Three of them date from the '20s and '30s and were produced by Samuel Goldwyn. The 1926 silent The Winning of Barbara Worth gave Western stunt man and bit player Cooper his first featured role (by accident--the actor originally cast didn't report for work!). A cowboy whose visionary surveyor father aims to "redeem the desert and make it one fine garden," Cooper's character is the third corner of a romantic triangle, ordained by the Hollywood caste system to lose lifelong sweetheart Vilma Banky to engineer Ronald Colman. Colman has lots more screen time than Cooper and bears the moral-ethical brunt of the eco-conscious drama; he's also surprisingly persuasive wearing a sweat-stained Stetson and trading gunshots with the bad guys (if this were a sound film, Colman could never have gotten away with it). But the camera and the audience are locked onto Cooper whenever he's on screen. In longshot or vulnerable closeup, he's already one of the gods of the cinema. As for the movie, the quality of the print is excellent, its clarity intensified by bronze, yellow, and moonlit-blue tinting that often seems on the verge of resolving into full color. Director Henry King shows a good eye for action and bold vistas, and a visual adventurousness mostly absent from his later work.

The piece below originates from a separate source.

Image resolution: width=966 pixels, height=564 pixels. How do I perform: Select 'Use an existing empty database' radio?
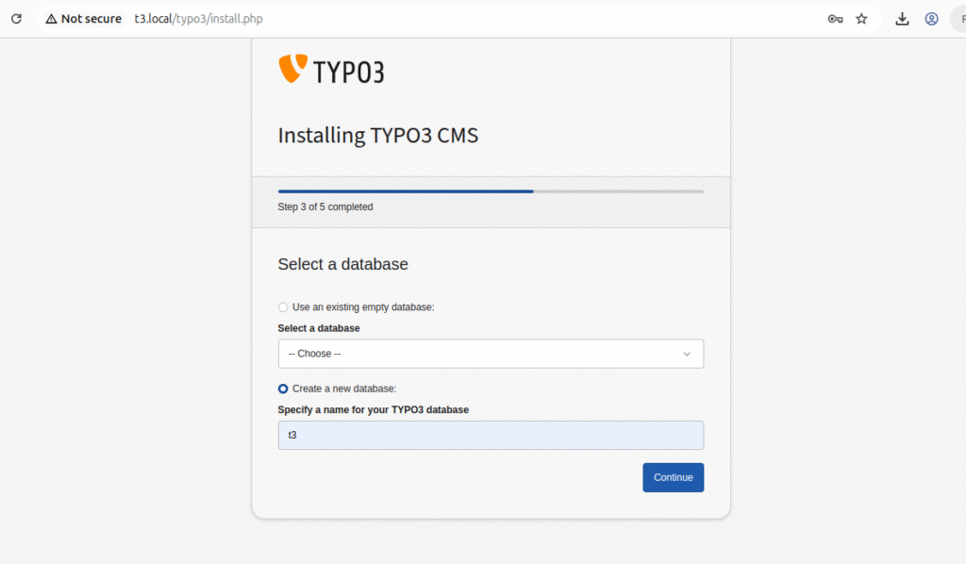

Next up chronologically is The Cowboy and the Lady (1938), and the best thing about this misbegotten movie is Garson Kanin's description, in one of his Hollywood memoirs, of how Leo McCarey sold the idea for it to Sam Goldwyn. McCarey was, of course, a comedic master (recently Oscared for directing The Awful Truth), and his exuberant pitch convinced Goldwyn and his staffers that audiences would "piss" themselves laughing at this romantic comedy about a daughter of privilege (Merle Oberon) who falls for a rodeo rider (Cooper) and learns homespun values. Goldwyn paid McCarey off, assigned some writers to the script, then realized there was no real story--"no there there," as Gertrude Stein might have put it. The resultant unfunny and unromantic endeavor oozes bad faith from every pore, with neck-snapping life changes foisted on the hapless Cooper and Oberon from reel to reel, and excruciating scenes (jitterbugging in a drawing room, playing house back on Cooper's ranch) that strain charmlessly for McCarey's patented brand of fey. H.C. Potter directed, understandably without conviction.
We and Cooper are back on track with The Real Glory (1939). The reliable Henry Hathaway helmed this second cousin to his and Cooper's The Lives of a Bengal Lancer, with Cooper as an Army doctor assigned to the Philippine Constabulary on Mindanao in 1906. The movie was well-received when it came out; encountered in the shadow of the Iraq War, its tale of U.S. occupiers trying to help the local populace "stand up" against a fanatical and murderous insurgency takes on new fascination. There are some amazing passages--two horrendous murders by bolo knife--and the final battle sequence puts the CGI-riddled action films of the present day to shame. But the most impressive element is Cooper, and we can't improve on the verdict of that astute film critic Graham Greene: "Mr. Cooper ... has never acted better.... Watch him inoculate [Andrea King] against cholera--the casual jab of the needle, and the dressing slapped on while he talks, as though a thousand arms had taught him where to stab and he doesn't have to think any more."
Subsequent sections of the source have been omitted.